Marx made the term “metabolic rift” to explain the gap between natural and human systems caused by capitalism. This gap leads to an ecological crisis as the environment is exploited. Marx said “man lives from nature, i.e., nature is his body, and he must maintain a continuing dialogue with it if he is not to die. To say that man’s physical and mental life is linked to nature simply means that nature is linked to itself, for man is a part of nature.” Therefore, disrupting natural cycles leads to a buildup of waste and a destruction of our environment.


As more people moved into urban cities, the less likely they were to consider how the environment would suffer from their actions. Also, as work increased in these cities, Marx noted that businesses would try to reduce costs by going outside of them.
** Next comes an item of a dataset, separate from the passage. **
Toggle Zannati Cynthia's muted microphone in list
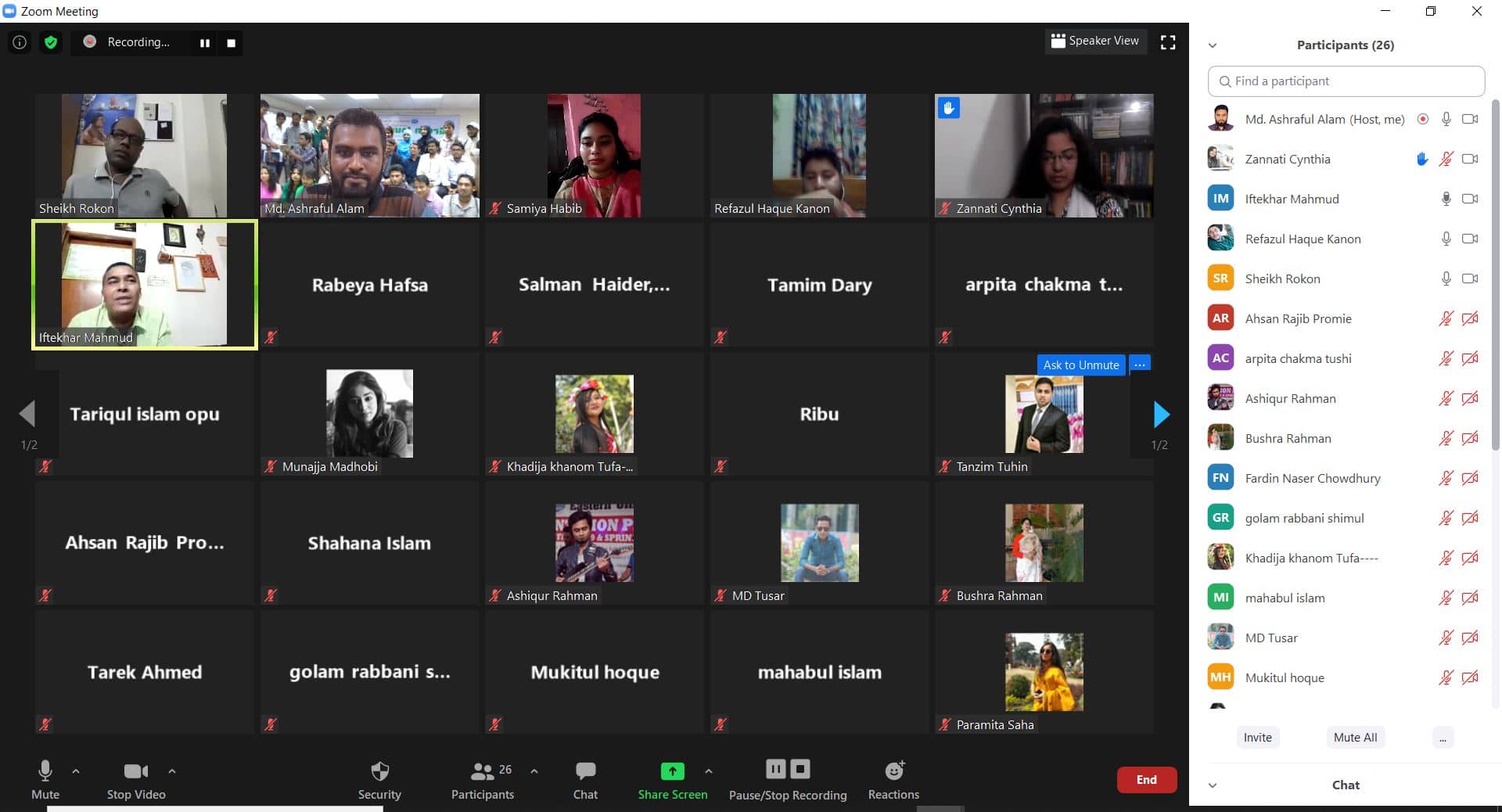The height and width of the screenshot is (812, 1502). 1446,160
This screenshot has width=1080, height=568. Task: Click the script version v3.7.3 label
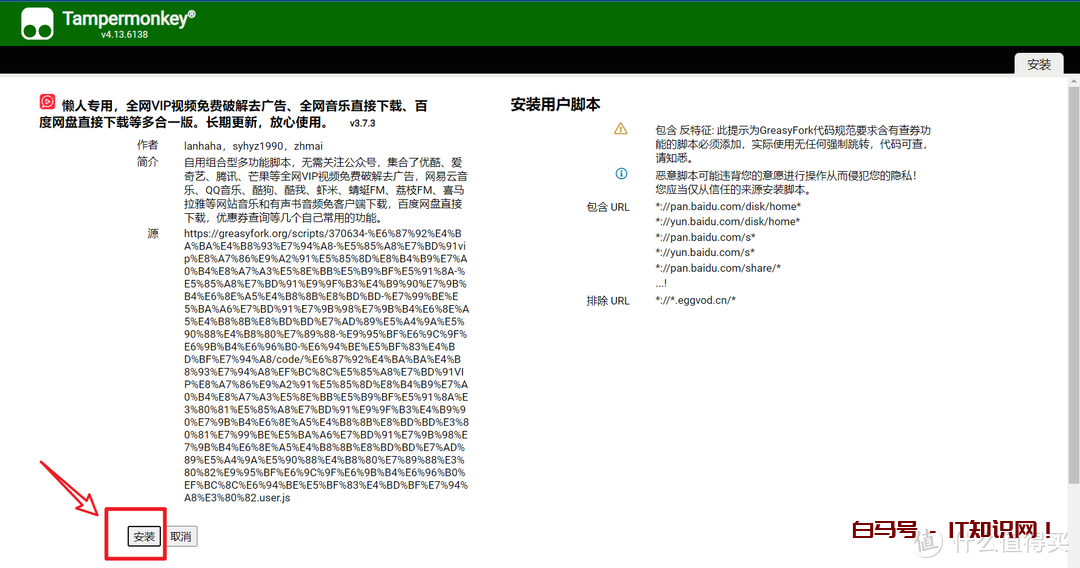coord(362,123)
Today, more than half of our world’s population resides in cities so companies are branching out to developing countries to reduce costs. This is causing what is referred to as a “brain train” where educated people from developing countries are being taken away from their homes for businesses.
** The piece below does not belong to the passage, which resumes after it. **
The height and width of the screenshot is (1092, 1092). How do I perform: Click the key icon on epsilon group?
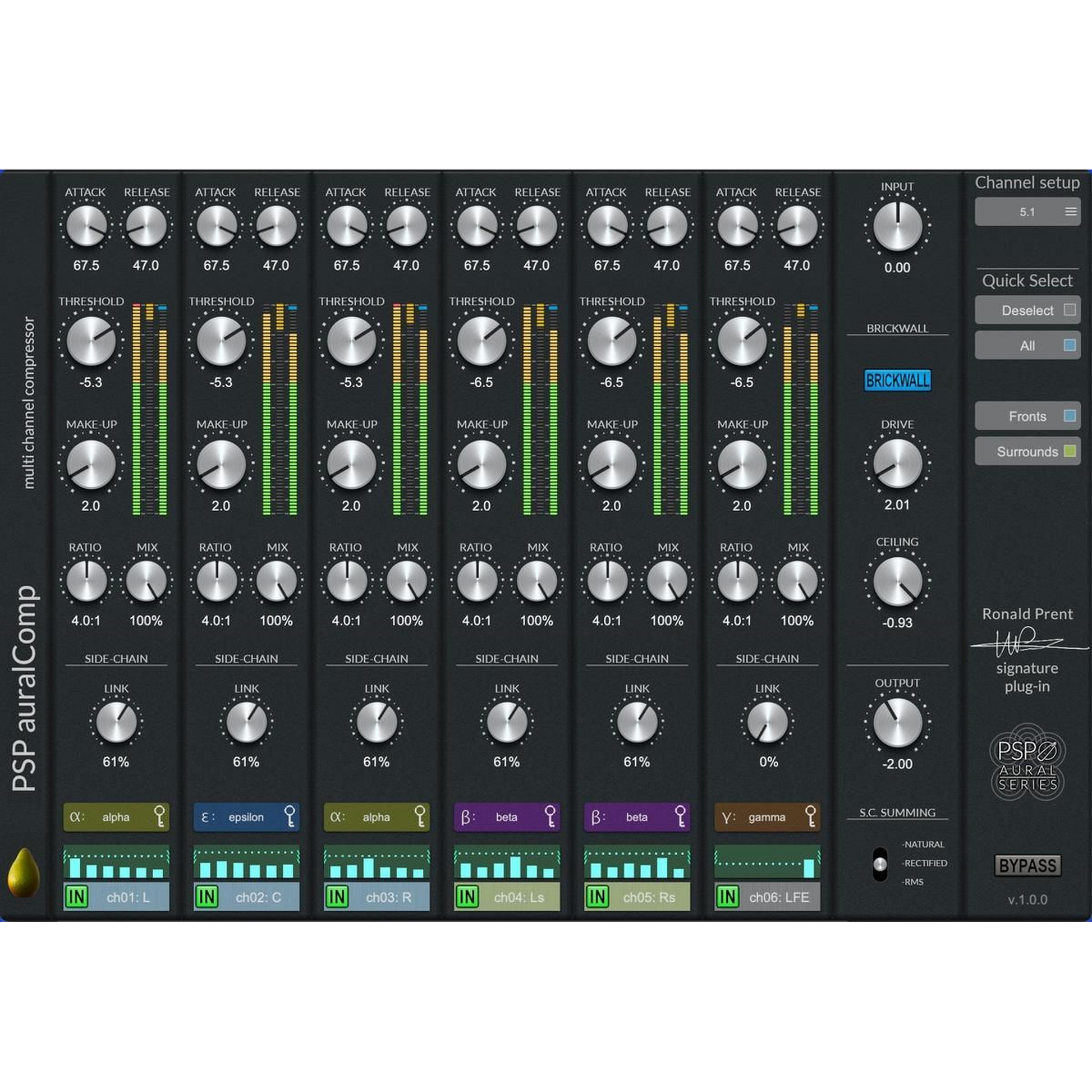(x=290, y=816)
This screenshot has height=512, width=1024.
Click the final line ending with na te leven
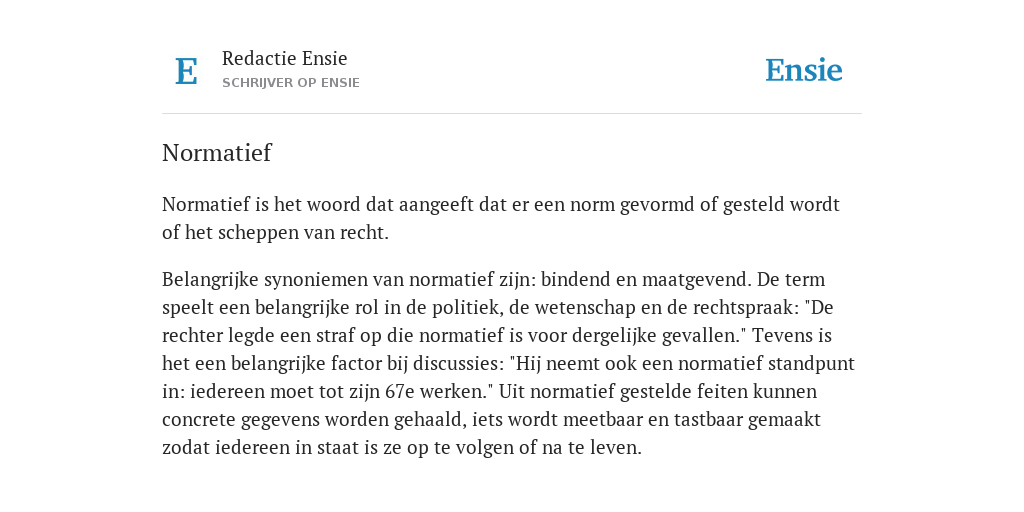pyautogui.click(x=402, y=448)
An example of a large metabolic rift was when Great Britain and other nations lost soil fertility in the 19th century due to food transfers from early industrialized agricultural farms. Soil had lost nutrients like nitrogen, phosphorus, and potassium. This lead to a division between towns and countries. Another example of a metabolic rift comes from people’s reliance on fossil fuels today. Greenhouse gas emissions (as mentioned earlier on the webpage) are causing large increases in global temperatures. This has disrupted the natural carbon cycle of the planet.


Capitalism is not sustainable as people strive for constant growths in money. With Marx’s theory he stated that to solve this problem we must see a “complete transformation” in society. If we do not make a change, gaps will grow larger and our environment will not prosper.